人一旦习惯了孤独,
那才是比悲伤更悲伤的事。
It is 1:19am and my eyes nag me to sleep, but I know if I don't write it tonight I will never write it and there I will go forgetting about it. Earlier tonight Sid and I spontaneously decided to have dinner and watch a movie (/to have dinner in a movie), so there we found ourselves watching "More Than Blue", a Taiwanese movie.
I will cut to the chase-- as well as to all the spoilers. More Than Blue is a heart-wrenching story of two lovers who never admit they love each other, growing up as good friends and housemates since they were 16. Both were lonely people, with no kin and a history of loss, but they found solace in each other. But K had leukaemia, and hence never allowed himself and Cream to secure their relationship, and spent his last days attempting to ensure a wonderful life for Cream after his death. He tries so hard to keep it from her in fear of hurting her, but the twist comes when it turns out she knew all along. And everything she had done, even those at the expense of her and others' happiness, had been done for him, as he had for her. And when he left, to her there was no alternative than to leave with him.
I can only attempt to encapsulate the story this way. It is much more vivid and hence painful in my mind and I don't expect myself to do it justice. But here are some of my thoughts.
To be honest, I wasn't very impressed by the first half-one hour of the movie. The storyline seemed to be pretty rushed, and the characters said/did things much faster than I imagined it would in real life. It was abrupt and sometimes unrealistic, like the part when K asked Cindy to dump her fiancee and yadayada. But I must say that the build up did an excellent job setting a basis that would afterward enhance the sense of pathos. Like the part of Cream writing the song, about how eternity together is not really an eternity because one will eventually have to go, but another life, another life is comparatively better because it sounds more like a pact, a promise. That's what she did after all, to always stay with K even in a different world. The portrayal of Cream in the build up was also really significant, because for the most part, the beginning was focused on K and his troubles, and his attempts to secure the right man for Cream. Cream was portrayed as an enthusiastic, carefree, oblivious girl who needed comfort and protection. But that's what made the plot twist so unexpected and emotional-- she knew all along. She wasn't oblivious, and her carefree spirit was merely a veneer to make K believe she was happy and would be fine. She did it all for him. The things that each K and Cream did were all for the sake of each other's happiness, at the expense of their own. And I guess that was the point of the movie. There's no point in that... it would all be wasted if you never say the words I love you when you really feel it. Because you never know.

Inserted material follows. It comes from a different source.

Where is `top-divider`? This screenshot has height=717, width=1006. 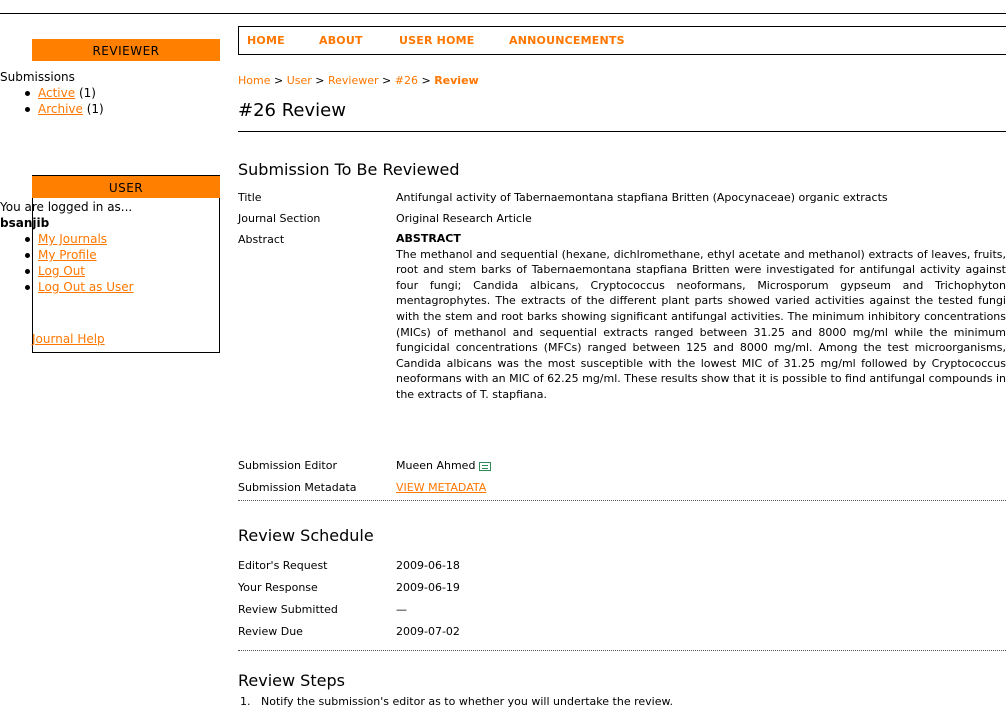
top-divider is located at coordinates (503, 14).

The words of Cindy in the final parts of the movie still play in my head. She said something about how she thought K was underestimating Cream, that she was definitely stronger than he thought she was, and able to live on somehow even after he goes. "But I was wrong," she says, because she had tied her happiness to tightly to his that it was never possible for her to go on without him. What do you do with that except to wish they could have held each other tighter in the days that they had?
That's the story sadder than sadness itself.
I left the theatre still ugly sobbing. It struck a chord somehow.